なお、R1/R2を1.6以上とすることで、導電性粒子の体積分率を10体積%以上45体積%以下に抑えることができることは、上述のパーコレーション理論(上記式(1))から直接的かつ一義的に導き出せるものではない。上述のパーコレーション理論(上記式(1))は、R1/R2を大きくすれば導電性粒子の体積分率を低くすることができることを示唆するものの、具体的にR1/R2を1.6以上とすればよいことは、上述の通り本発明者らが静電チャック用給電部という特有の事情を考慮しつつ試験及び考察を重ねた結果、導き出されたものである。言い換えれば、R1/R2と導電性粒子の体積分率との関係は、必ずしも上述のパーコレーション理論(上記式(1))から直接的かつ一義的に決定されるものではなく、静電チャック用給電部における特有の事情、例えば導電性粒子の分散性等を考慮しつつ決定されるものである。
【0018】
基板主成分粒子及び導電性粒子の体積分率は、基板との熱膨張率差をより低減する観点から、基板主成分粒子が75体積%以上90体積%以下、導電性粒子が10体積%以上25体積%以下であることが好ましく、基板主成分粒子が80体積%以上90体積%以下、導電性粒子が10体積%以上20体積%以下であることがより好ましい。

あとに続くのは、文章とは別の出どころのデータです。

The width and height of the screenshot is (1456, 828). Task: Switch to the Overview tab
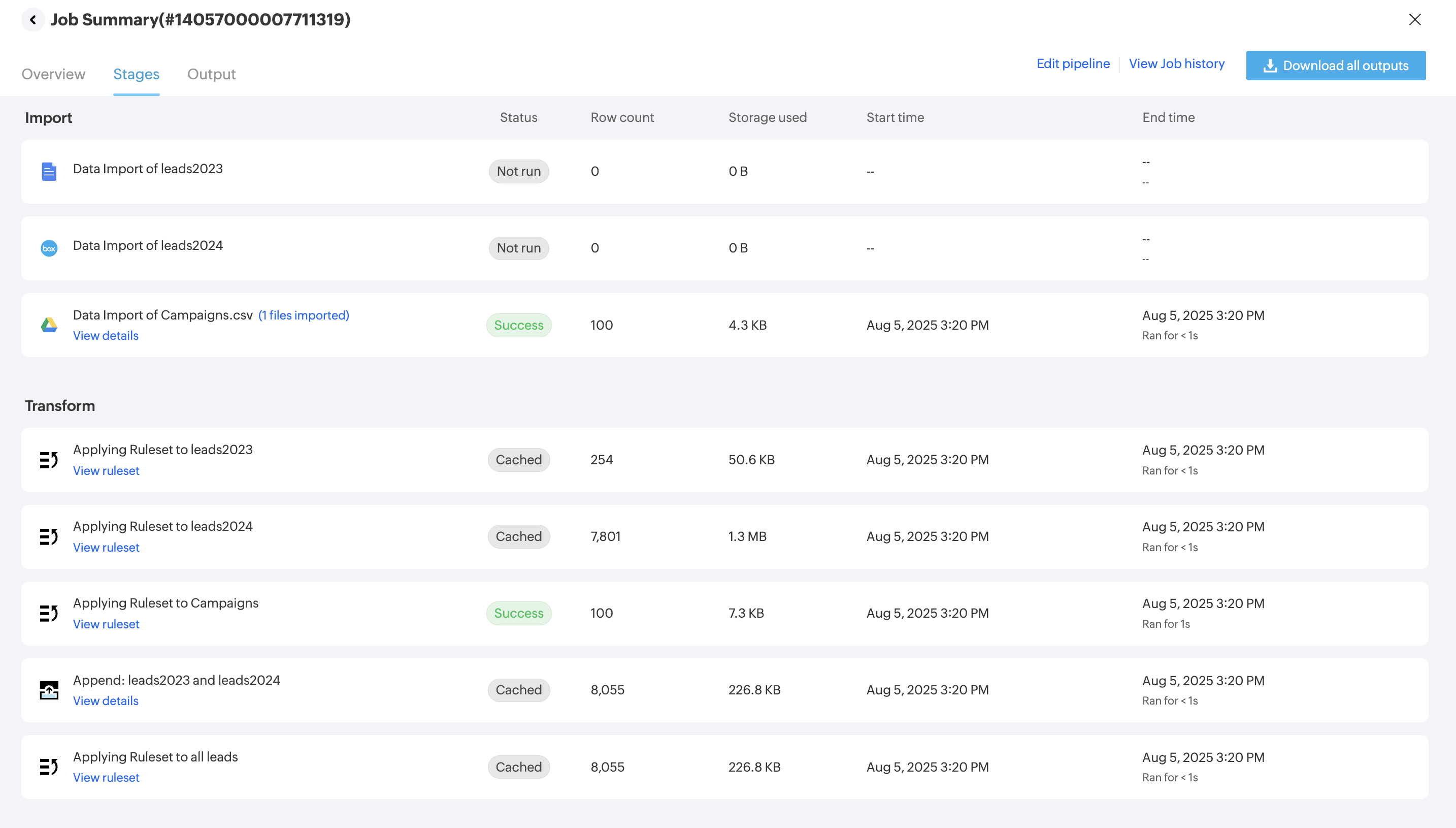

なお、基板主成分粒子及び導電性粒子の体積分率を上記好ましい範囲とするには、R1/R2を15以上とすることが好ましく、また、基板主成分粒子及び導電性粒子の体積分率を上記より好ましい範囲とするには、R1/R2を25以上とすることが好ましい。
【0019】
上述の通り、導電性付与に必要な導電性粒子の臨界体積分率(導電性粒子の使用量)を低減する観点からはR1/R2を大きくすることが有効であり、そのためには基板主成分粒子の平均粒子径を大きくすることが有効である。そのため、本発明においてR1/R2、及び基板主成分粒子の平均粒子径の上限値は特に限定されず、給電部4の寸法(径)等に応じて適宜決定すればよい。なお、実際の給電部においては、基板主成分粒子の平均粒子径が大きすぎると、基板主成分粒子周りのマトリックス部に存在する導電性粒子のネットワークが切断されるおそれもあることから、基板主成分粒子の平均粒子径は例えば200μm以下とすることもでき、またR1/R2は400以下とすることもできる。
【0020】
ここで、本発明の静電チャック用給電部(給電部4)の組織は上述の通り、基板主成分粒子と、基板主成分粒子の粒界に存在するマトリックス部とを含むところ、基板主成分粒子及びマトリックス部以外の組織相としては、例えば、基板主成分粒子と導電性粒子とを含む複合焼結体の焼結助剤成分に由来するガラス相等を含み得る。ただし、このガラス相等のような基板主成分粒子及びマトリックス部以外の組織相の含有量は、技術常識上、ごく少量であり、場合によっては成分分析等によっては確認できないこともある。したがって、本発明の静電チャック用給電部(給電部4)の組織は典型的には、実質的に、基板主成分粒子と、基板主成分粒子の粒界に存在するマトリックス部とからなる。
【0021】
また、本発明の静電チャック用給電部(給電部4)において基板主成分粒子の平均粒子径は、次の方法により求めるものとする。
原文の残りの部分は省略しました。